A robust extended Kalman filter for power system dynamic state estimation using PMU measurements

TLDR: This paper develops a robust extended Kalman filter to estimate the rotor angles and the rotor speeds of synchronous generators of a multimachine power system using a batch-mode regression form and based on a robust GM-estimator that bounds the influence of vertical outliers and bad leverage points.

Abstract: This paper develops a robust extended Kalman filter to estimate the rotor angles and the rotor speeds of synchronous generators of a multimachine power system. Using a batch-mode regression form, the filter processes together predicted state vector and PMU measurements to track the system dynamics faster than the standard extended Kalman filter.

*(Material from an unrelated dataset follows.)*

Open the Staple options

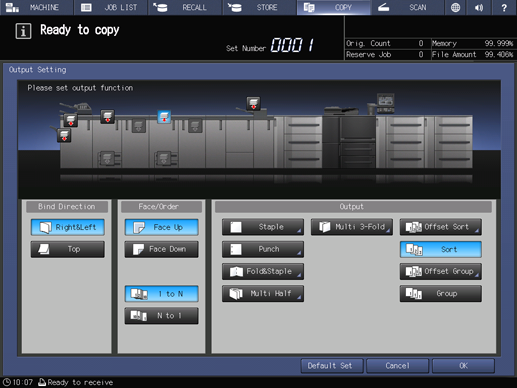tap(263, 227)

Our proposed filter is based on a robust GM-estimator that bounds the influence of vertical outliers and bad leverage points, which are identified by means of the projection statistics. Good statistical efficiency under the Gaussian distribution assumption of the process and the observation noise is achieved thanks to the use of the Huber cost function, which is minimized via the iteratively reweighted least squares algorithm. The asymptotic covariance matrix of the state estimation error vector is derived via the covariance matrix of the total influence function of the GM-estimator. Simulations carried out on the IEEE 39-bus test system reveal that our robust extended Kalman filter exhibits good tracking capabilities under Gaussian process and observation noise while suppressing observation outliers, even in position of leverage. These good performances are obtained only under the validity of the linear approximation of the power system model.